The increase in the number of NORs in the evolution of different groups of species, so-called rDNA dispersion, is well documented. Reciprocal translocations at the level of C bands are supposed to be the basic underlying mechanism of this event (Hirai et al. 1996). Accordingly, the location of NORs in the C-positive centromeric regions facilitates the dispersion. Moreover, as recently proposed for the genus Mus, the accumulation of a large number of rDNA repeats in the centromeric region may represent an important first step of chromosome re-patterning, which may be triggered by modifications of the epigenetic state of DNA (Cazaux et al. 2011). Regardless of a possible mechanism of remodelling of NORs patterns, such as aforementioned translocation events, unequal crossing over or transposition with subsequent amplification of rDNA (Eickbush and Eickbush 2007), the present data imply the evolutionary genomic plasticity of the Microtus savii group.

Like in all species of Microtus thus studied, except Microtus kirgisorum (Mazurok et al. 2001), NORs have not been detected on the sex chromosomes in the three presently studied taxa. The sex chromosomes of several species of Microtus show complex and heterogeneous heterochromatin, which is indicative of a rapid turnover of repetitive sequences in the genus (Modi 1987, Burgos et al. 1988, Marchal et al. 2004). In the Microtus savii complex, only satellite DNA Msat-160 has been described (Acosta et al. 2010). According to these data, despite a similar autosomal distribution, the amount of Msat-160 in the pericentromeric regions ofchromosomes, including those of the X chromosome, in Microtus brachycercus niethammericus is clearly lower than in Microtus savii savii. Moreover, Msat-160 is present on the Y chromosome of Microtus brachycercus niethammericus, but absent on the Y of Microtus savii. In addition, the report of Galleni et al. (1992) described particular AluI bands on the X chromosomes of Microtus brachycercus.

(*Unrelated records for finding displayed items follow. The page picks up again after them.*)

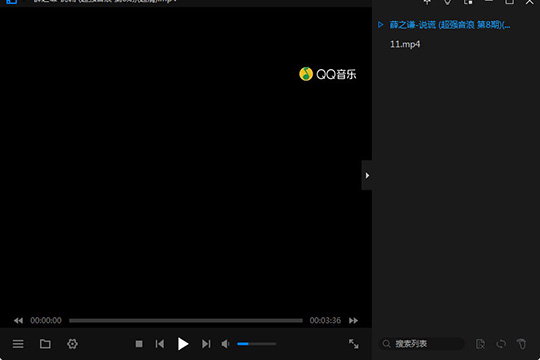This screenshot has width=540, height=360.
Task: Toggle fullscreen with the expand arrows icon
Action: click(354, 344)
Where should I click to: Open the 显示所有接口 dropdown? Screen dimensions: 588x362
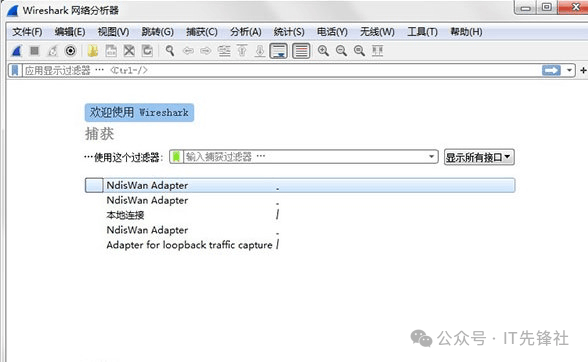[479, 157]
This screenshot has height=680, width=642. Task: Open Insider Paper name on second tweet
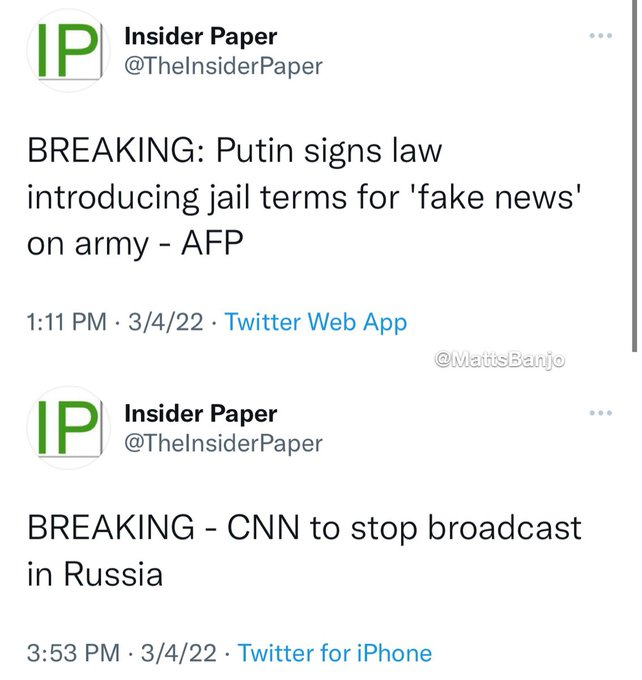tap(200, 414)
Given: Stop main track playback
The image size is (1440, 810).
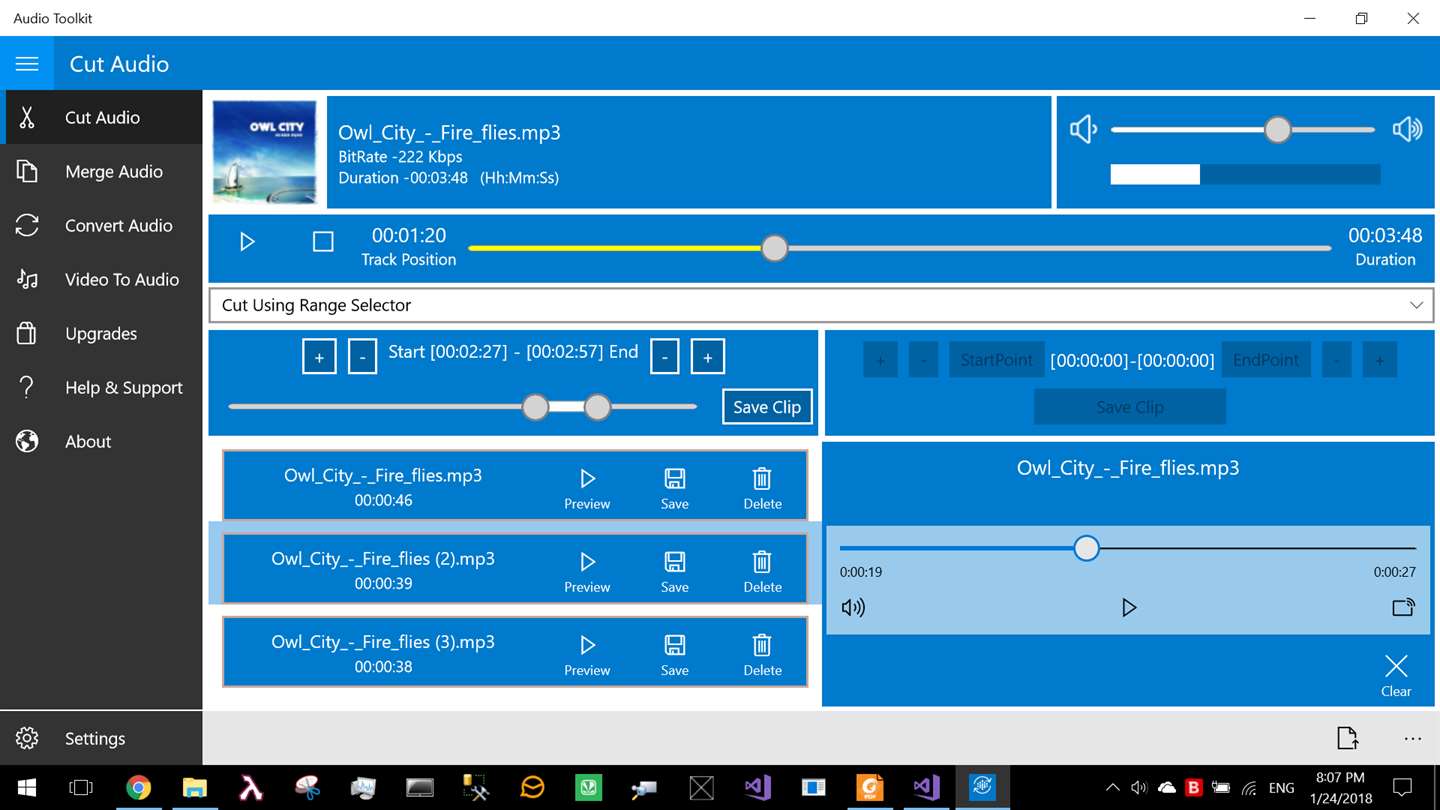Looking at the screenshot, I should (323, 242).
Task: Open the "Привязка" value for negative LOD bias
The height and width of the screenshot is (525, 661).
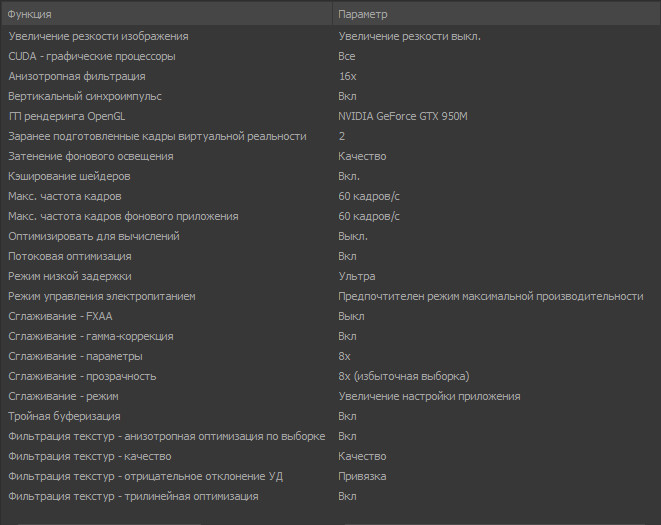Action: click(x=362, y=476)
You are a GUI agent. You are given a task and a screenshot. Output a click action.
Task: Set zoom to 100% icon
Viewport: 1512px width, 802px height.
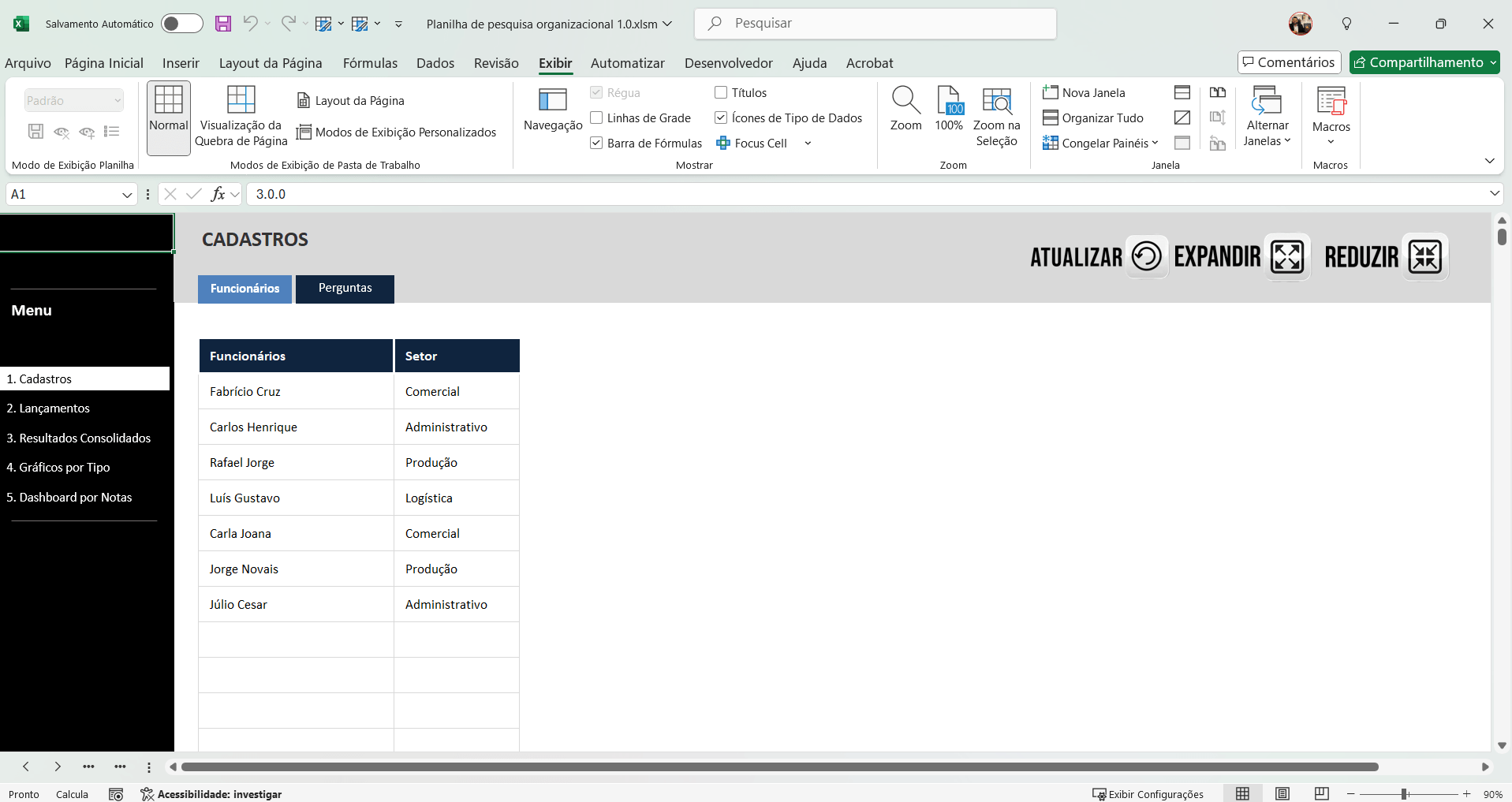[949, 101]
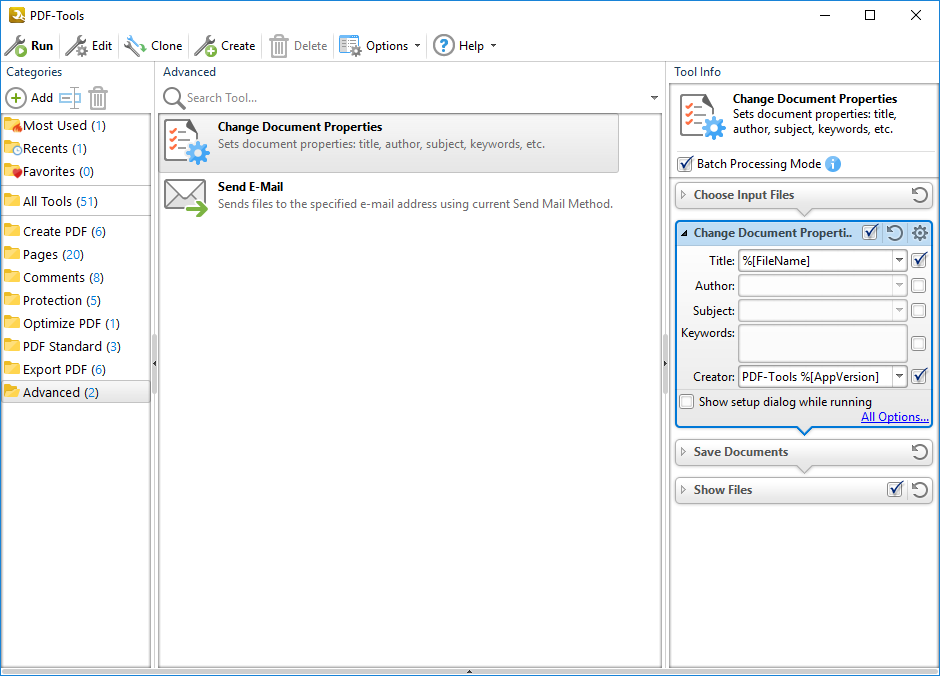Image resolution: width=940 pixels, height=676 pixels.
Task: Click the delete category trash icon
Action: (98, 98)

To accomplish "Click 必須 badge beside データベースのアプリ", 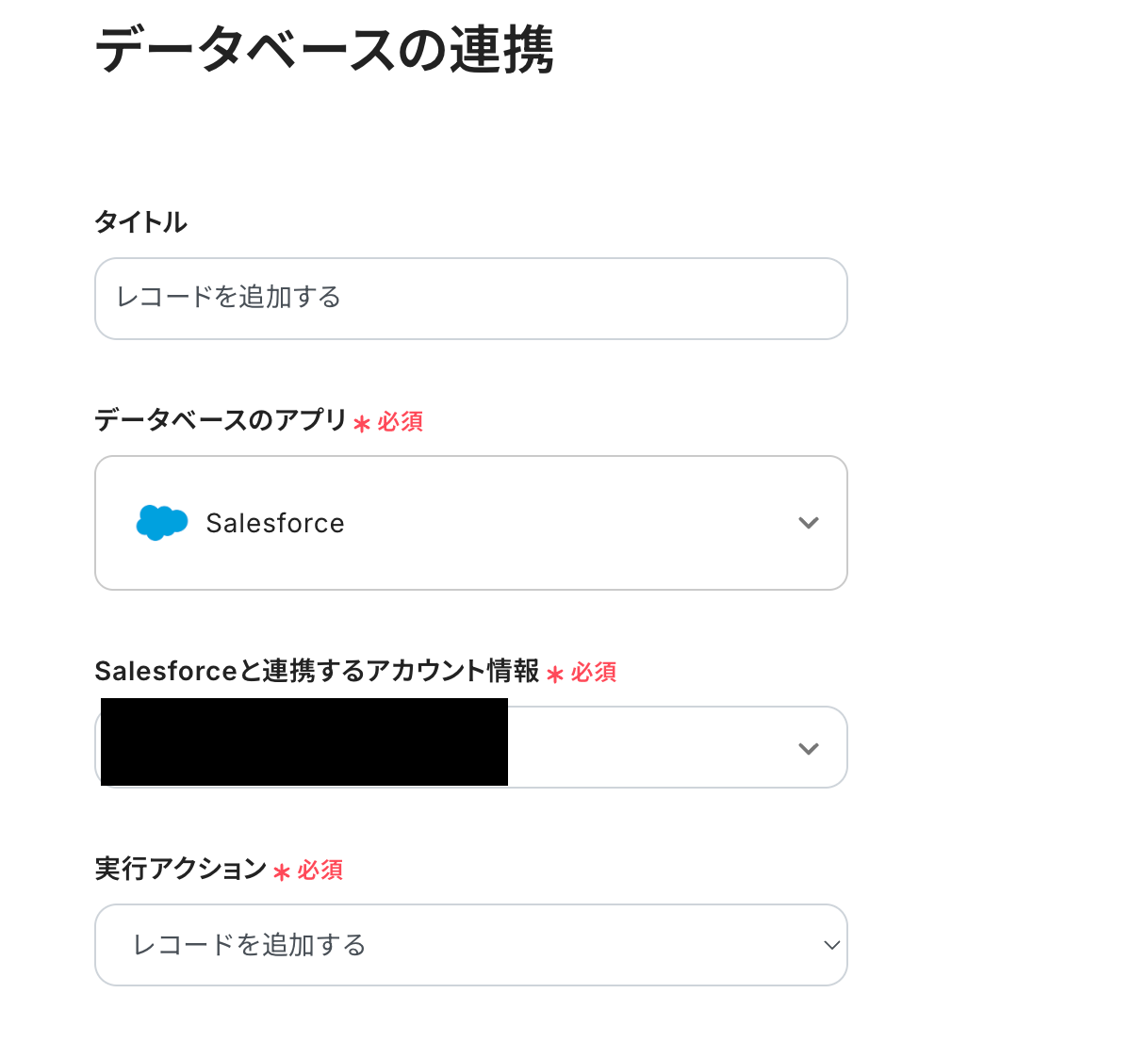I will [x=401, y=422].
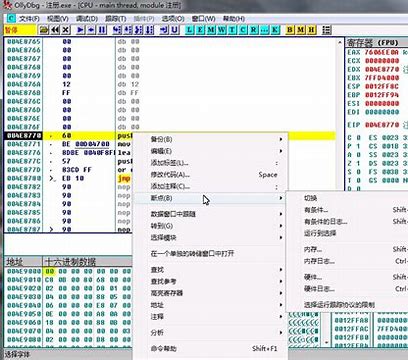Run the program with the play icon
The image size is (408, 360).
80,30
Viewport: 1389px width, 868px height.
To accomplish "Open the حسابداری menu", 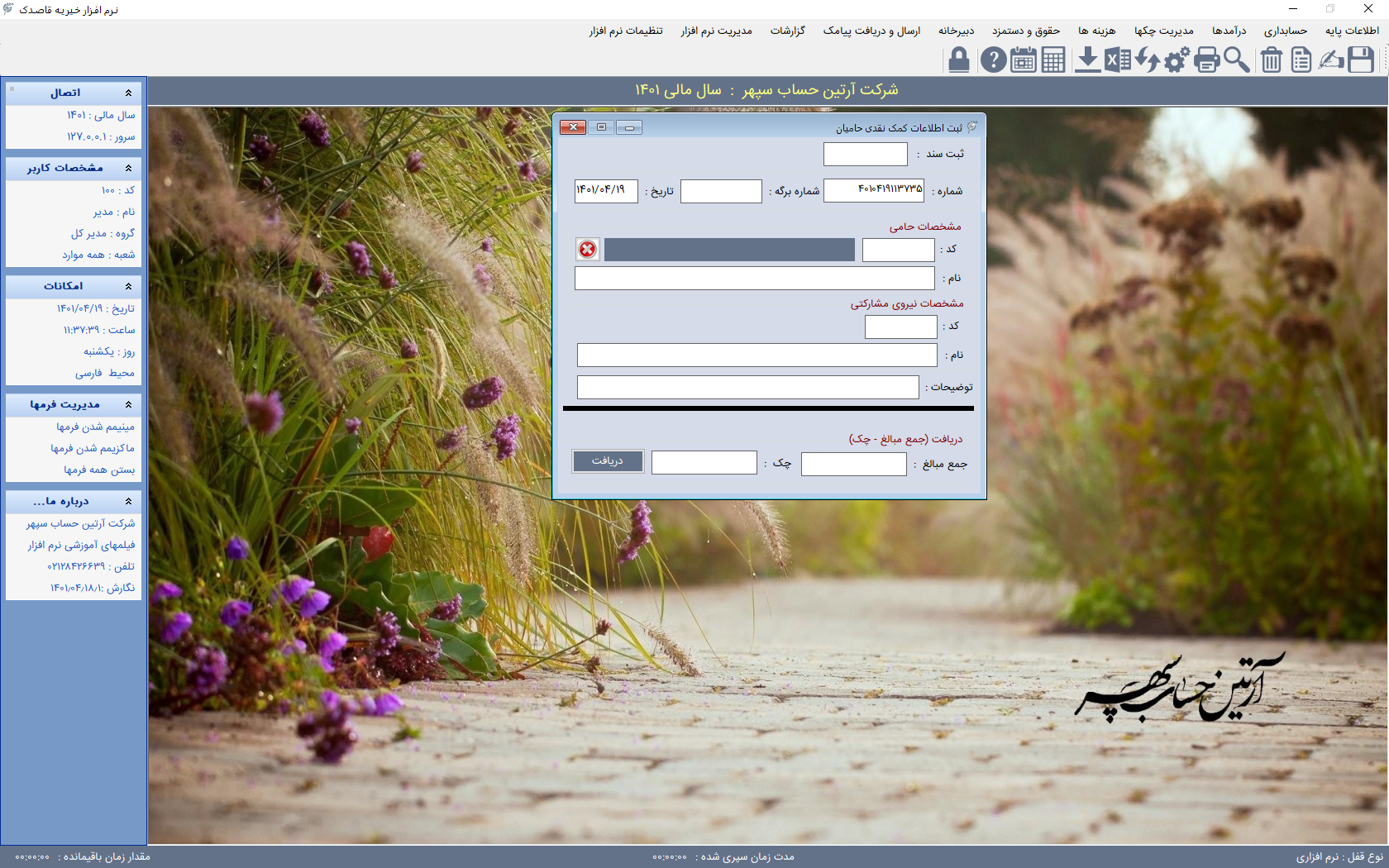I will 1285,31.
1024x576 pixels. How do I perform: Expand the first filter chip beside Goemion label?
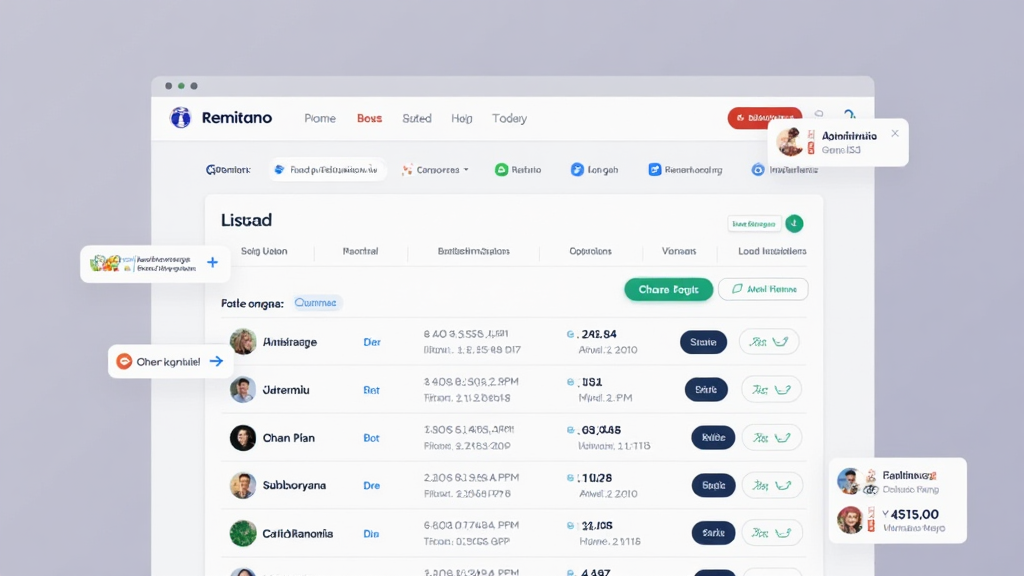coord(327,170)
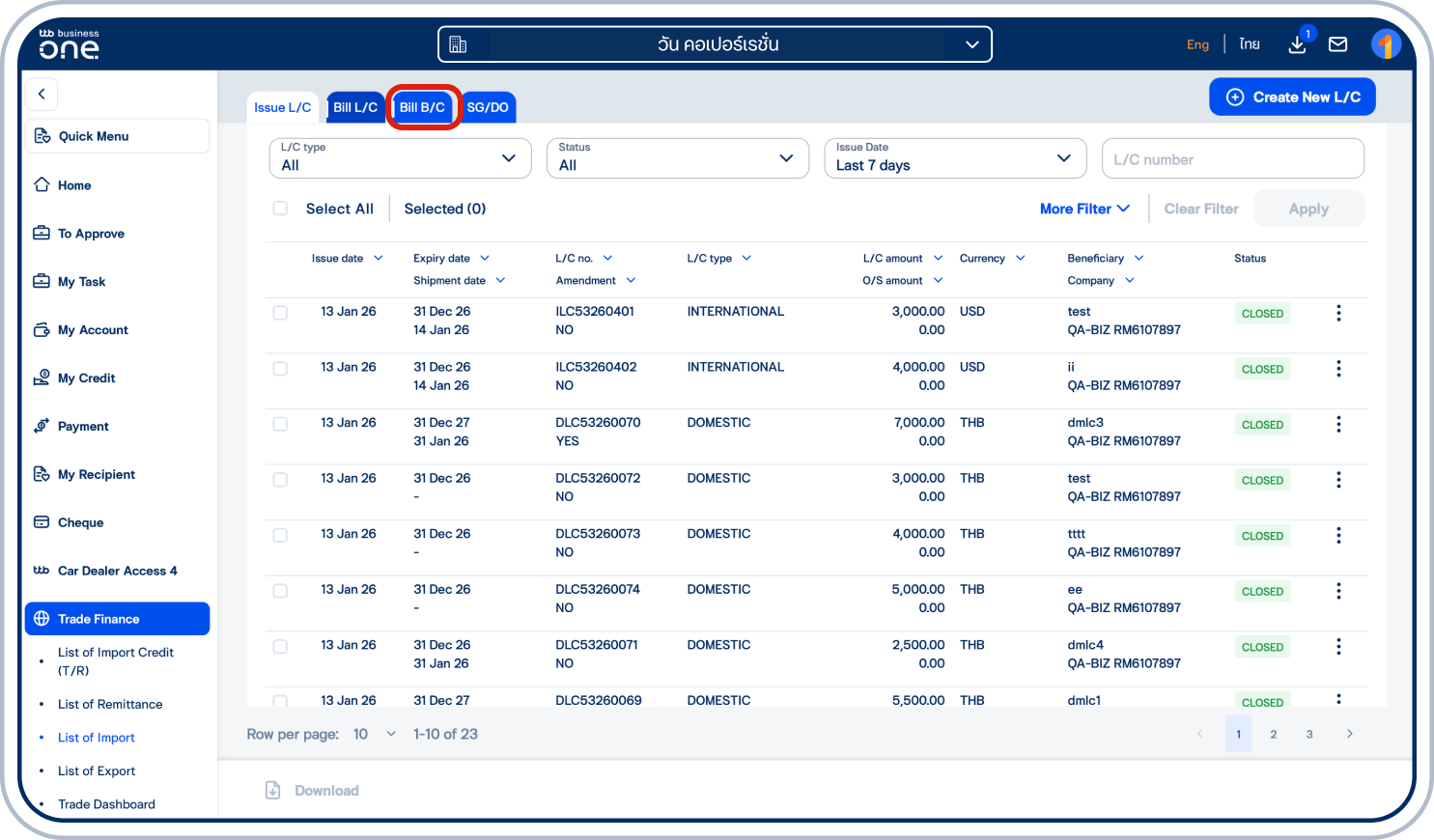Switch to the SG/DO tab
The image size is (1434, 840).
pos(488,107)
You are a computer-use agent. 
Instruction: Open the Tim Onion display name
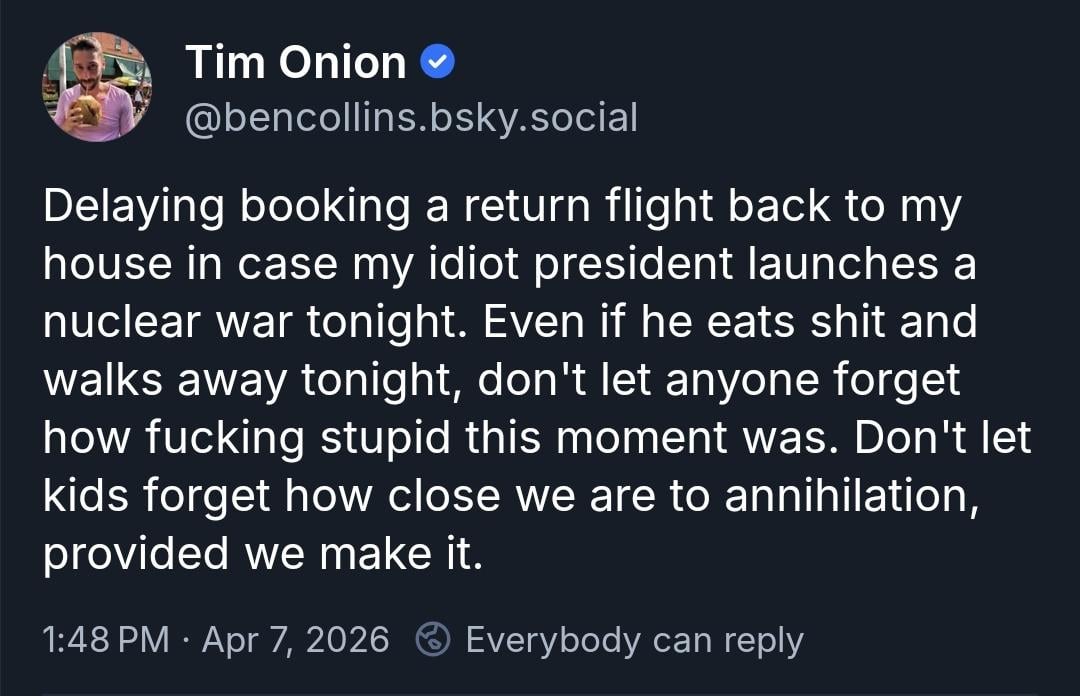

Presently, we show that while interstitial telomeric-like sequences are marking the largest pair of biarmed chromosomes in either species, they are also present in the centromeric region of the metacentric X chromosome of Microtus savii savii and Microtus savii nebrodensis, whereas absent in the heterochromatic regions of the acrocentric X chromosome of Microtus brachycercus niethammericus. We hypothesize that according to the basal position of Microtus savii nebrodensis in the phylogenetic reconstruction (Castiglia et al. 2008) the metacentric X chromosome should be primitive in the group. It follows that the other forms of the X chromosome found in Microtus brachycercus niethammericus and Microtus brachycercus brachycercus may have originated by pericentric inversion of the ancestral metacentric X with subsequent amplification of pericentromeric heterochromatin in Microtus brachycercus brachycercus. In view of the fact that clusters of different repetitive DNA including subtelomeric and interstitial telomeric repeats characterize the breakpoints of recurrent chromosomal rearrangements (Azzalin et al. 2001, Nergadze et al. 2004), the presence of interstitial telomeric-like DNA sequences in the presumably primitive metacentric X chromosome is dispuwle. Indeed, according to the evolutionary relationships in a group of voles of another subgenus, Microtus, the metacentric X chromosome was supposed to be “derived” respect to the acrocentric and submetacentric morphology (Mazurok et al. 2001, Nesterova et al. 1998). On the other hand, the X chromosomes might have undergone sequential inversions in the chromosomal evolution of the genus. Several different breakpoints were indeed identified on the X chromosomes of some Microtus species (Rubtsov et al. 2002).

To date, the evidence of chromosomal diversification in the Microtus savii s.l. complex concerned only the shape of the sex chromosomes, particularly the X chromosome. Presently, we can add several details to this evidence and conclude that significant changes of rDNA genomic organization accompanied the genetic differentiation of the Italian pine voles.